[Stored records]
================

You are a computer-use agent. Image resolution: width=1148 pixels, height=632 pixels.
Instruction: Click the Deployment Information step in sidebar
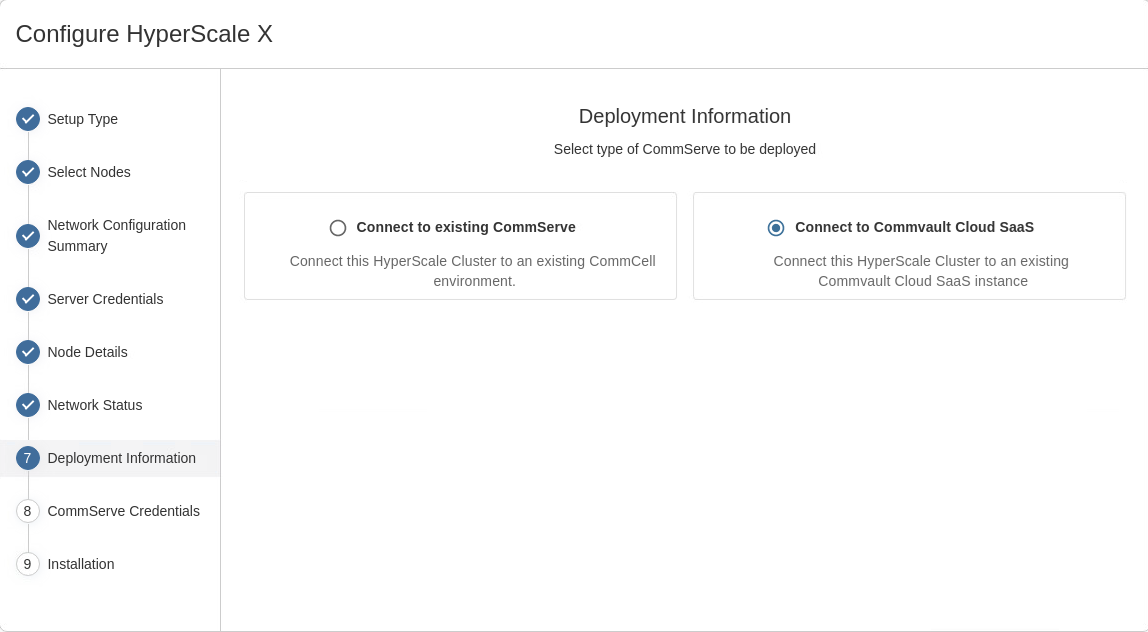coord(122,458)
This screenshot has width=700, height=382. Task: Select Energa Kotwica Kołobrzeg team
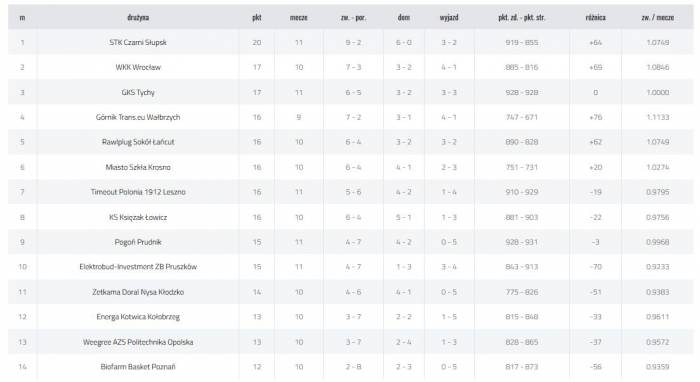[x=138, y=317]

================

**What you need to do**
Repeat the records above word for word, keeping no pictures in the copy.

**Answer area**
You are a computer-use agent. Image resolution: width=1148 pixels, height=632 pixels.
Instruction: Click the Deployment Information step in sidebar
coord(122,458)
This screenshot has width=700, height=382. Task: Select Energa Kotwica Kołobrzeg team
[x=138, y=317]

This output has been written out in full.